The skull of what may be the biggest meat-eating dinosaur ever found confirms that the southern continents were once a single huge stomping ground for dinosaurs. The skull, reconstructed from new fossils collected in Patagonia, was unveiled today at The Academy of Natural Sciences in Philadelphia. Its 100-million-year-old features look much like those of a Tyrannosaurus rex-sized predator from North Africa--except that the South American skull is even bigger, say paleontologists. The similarities between the two titans, they say, mirror ancient geography.
About 175 million years ago, when the supercontinent Pangaea first began to break in half, dinosaurs in the northern regions started evolving separately from their southern comrades. Then, some 90 million years ago, the southern landmass split into pieces. Paleontologists had suspected that dinosaurs living in South America and Africa before that date would be similar, but until a few years ago, they simply didn't have enough bones to study.
In 1993, Rodolfo Coria, director of the Carmen Funes Museum in Plaza Huincul, Argentina, unearthed the bones of a large predator, which he named Giganotosaurus carolinii. Three years later, Paul Sereno of the University of Chicago reported finding Carcharodontosaurus, another 100-million-year-old predator, in Morocco. But the relationship was blurry because parts of Giganotosaurus's skull were missing. Last year, Coria went back to the site and found the lower jaw and parts of the nose. He now knows what 90% of the skull looks like--enough to peg its length at 180 centimeters, at least 20 centimeters longer than the skulls of Carcharodontosaurus and the largest T. rex, a North American beast. "It is certainly the largest meat-eating dinosaur skull I have ever seen," says Jack Horner, a dinosaur expert at the Museum of the Rockies in Montana. It's also clear, Coria says, that the South American and African forms were closely related.
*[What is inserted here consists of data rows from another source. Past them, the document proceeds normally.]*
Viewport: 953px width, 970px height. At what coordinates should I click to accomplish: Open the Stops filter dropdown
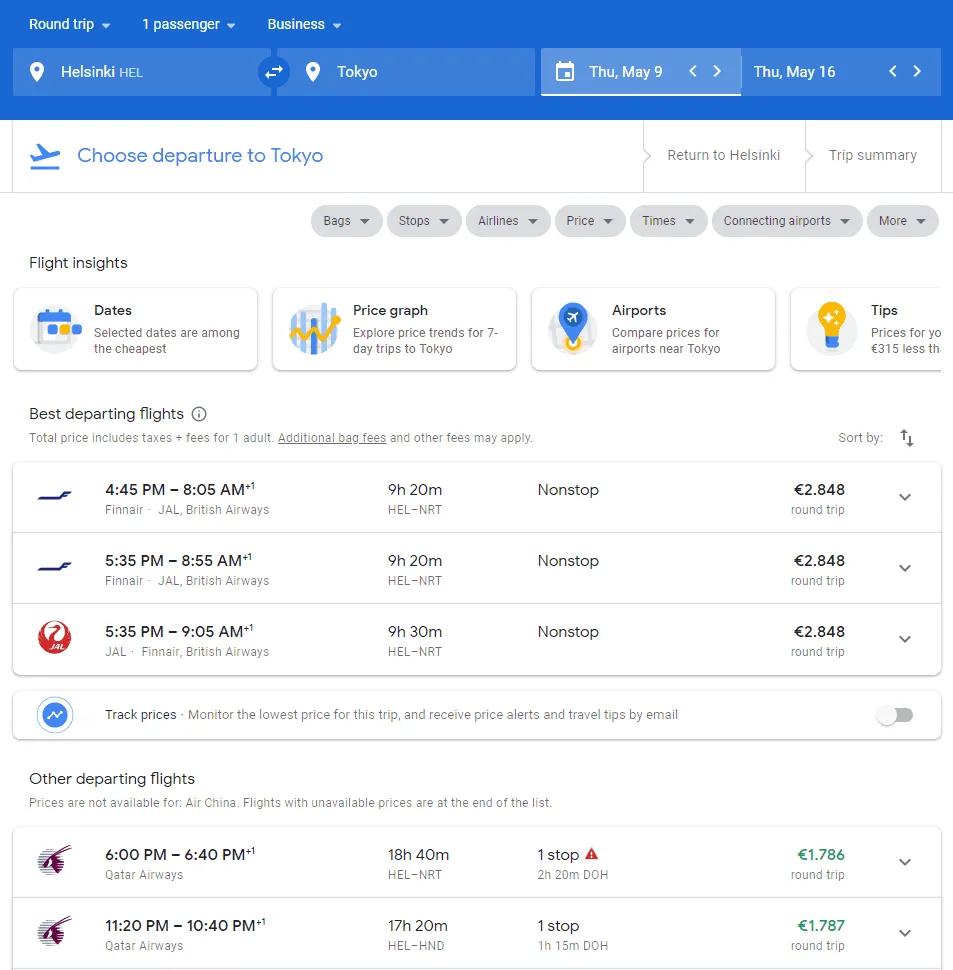tap(424, 221)
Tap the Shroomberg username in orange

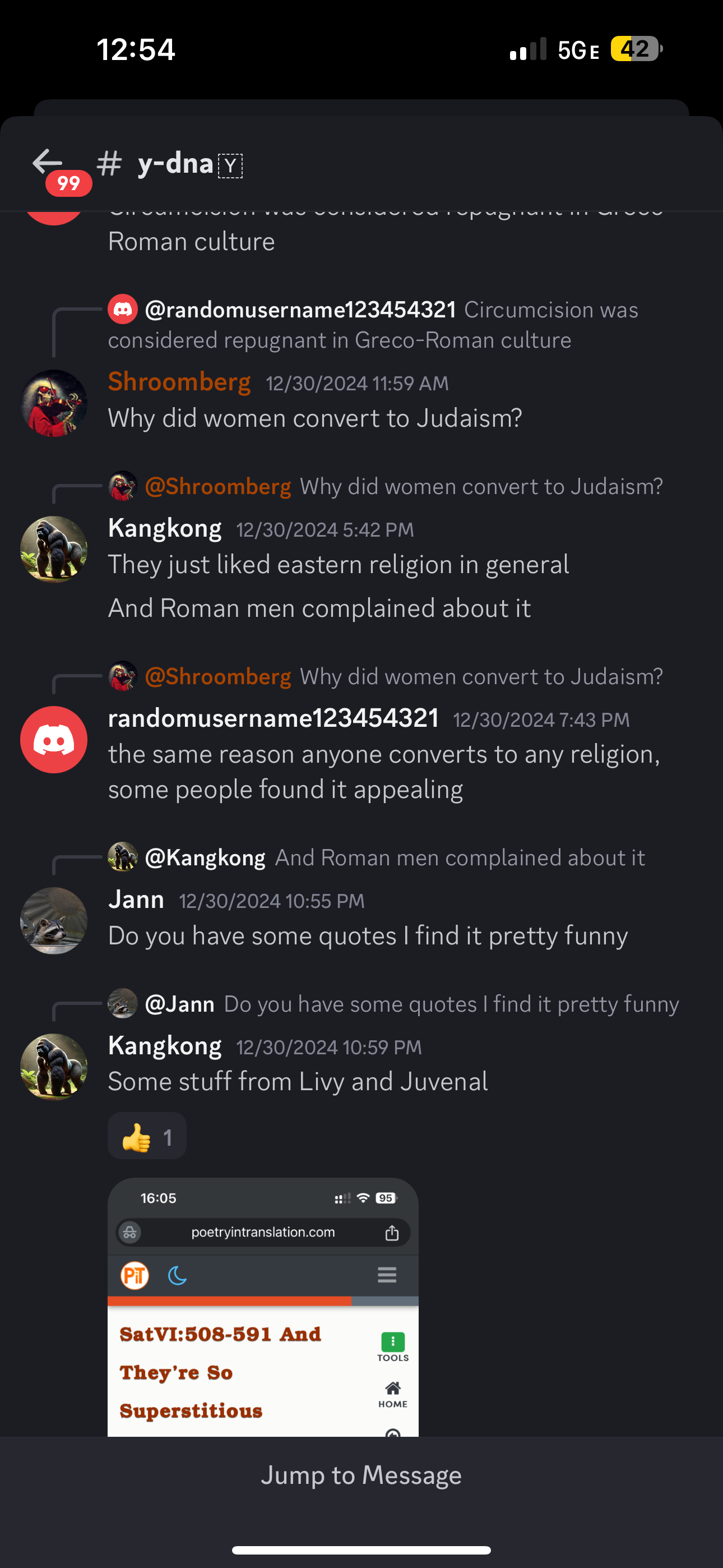tap(179, 382)
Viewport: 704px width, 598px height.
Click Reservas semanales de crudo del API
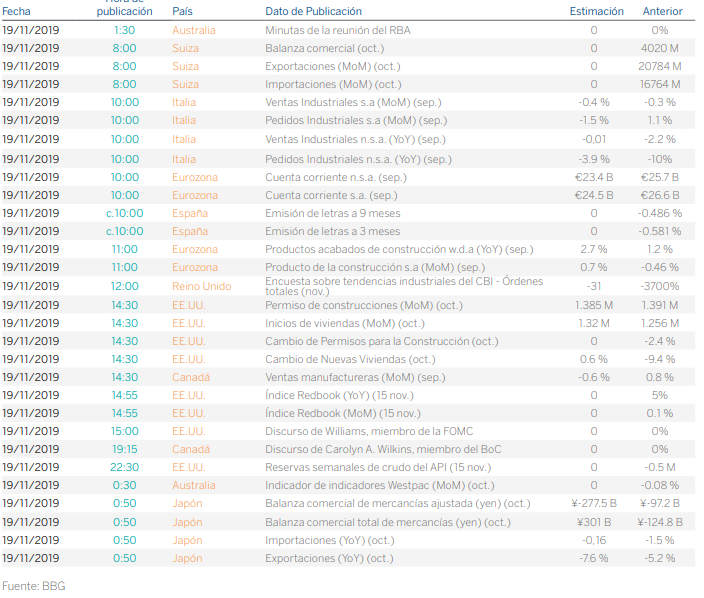click(375, 467)
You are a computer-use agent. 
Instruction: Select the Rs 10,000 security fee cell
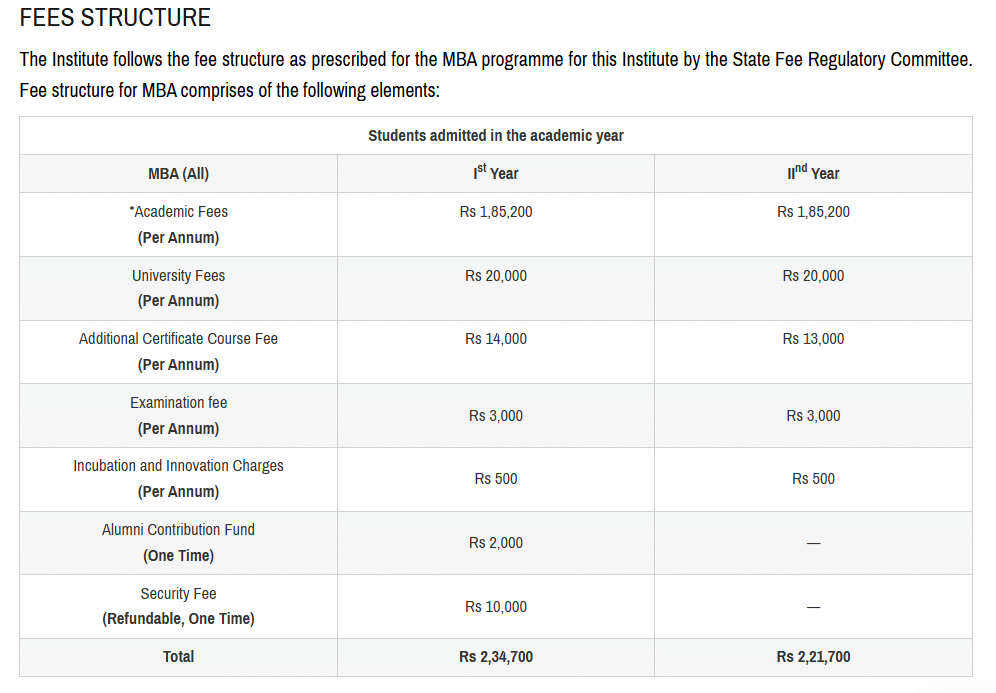[x=495, y=607]
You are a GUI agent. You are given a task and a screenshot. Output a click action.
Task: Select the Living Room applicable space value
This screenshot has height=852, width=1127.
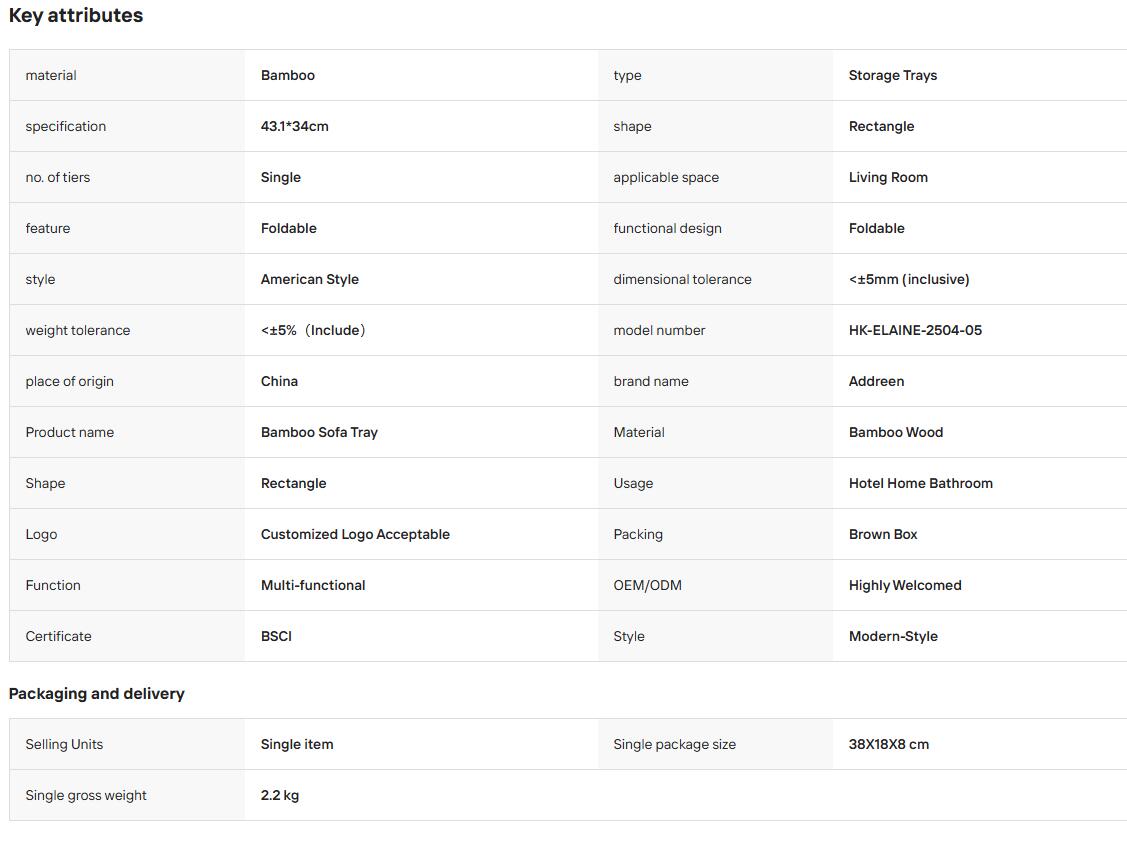pos(888,178)
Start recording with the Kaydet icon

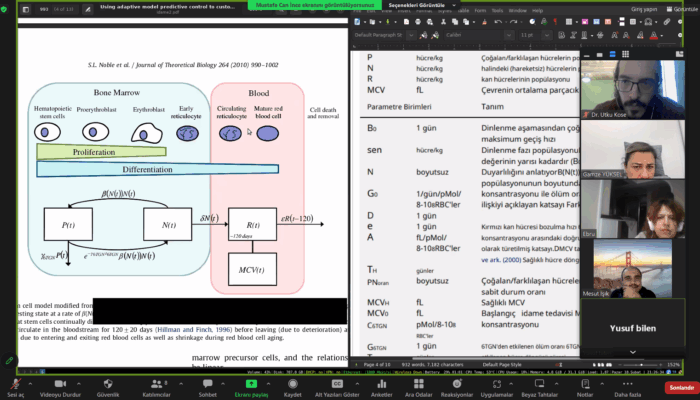coord(293,382)
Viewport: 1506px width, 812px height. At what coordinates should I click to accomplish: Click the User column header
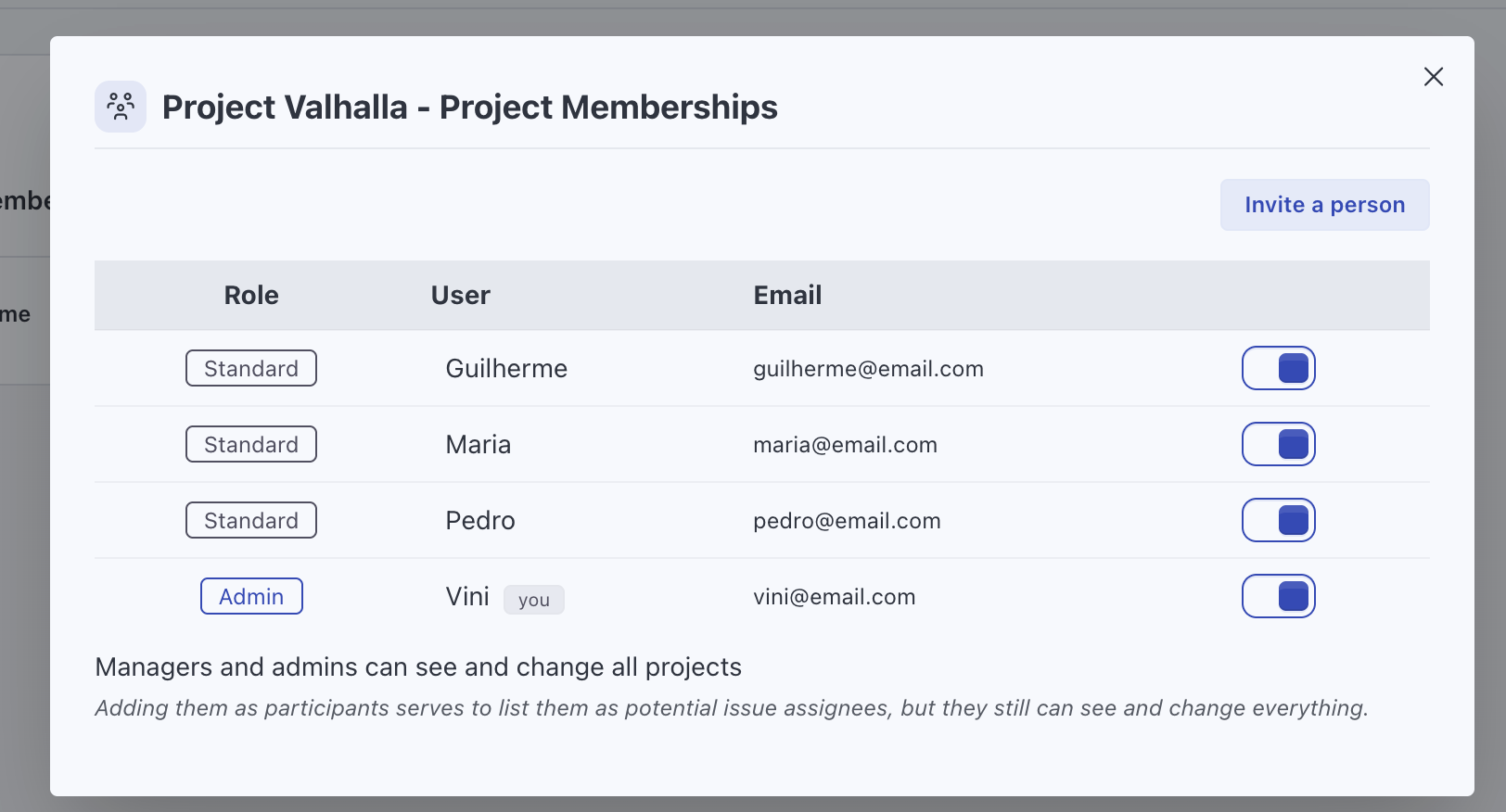[460, 296]

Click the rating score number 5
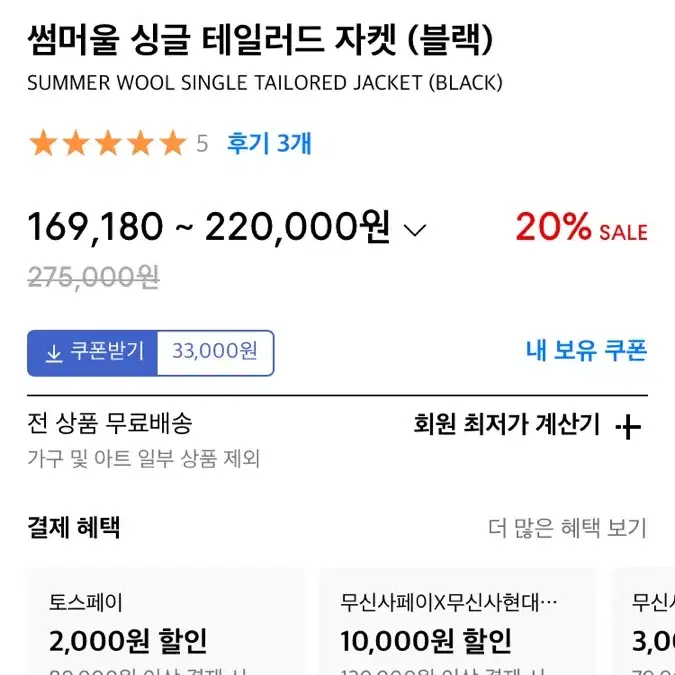(202, 143)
The similarities imply that the land connections between the two continents must have still been intact 97 million years ago, the age of pollen associated with Giganotosaurus, says Coria. He and his colleagues have also found a frog, two types of turtles, and three kinds of crocodiles--all with counterparts in east Africa--to back up the link. And within the last few years, Coria and other paleontologists have found another seven kinds of cosmopolitan dinosaurs, including a plant-eating sauropod called Rebbachisaurus and a predator in the spinosaurid group.
These discoveries suggest that, even though North American dinosaurs are better known than those of Africa and South America, the vast southern landmass may have been a more important center of dinosaur evolution. "It was an extremely productive environment," says Dale Russell, a paleontologist at North Carolina State University in Raleigh and the Museum of Natural Sciences. "I'm really impressed."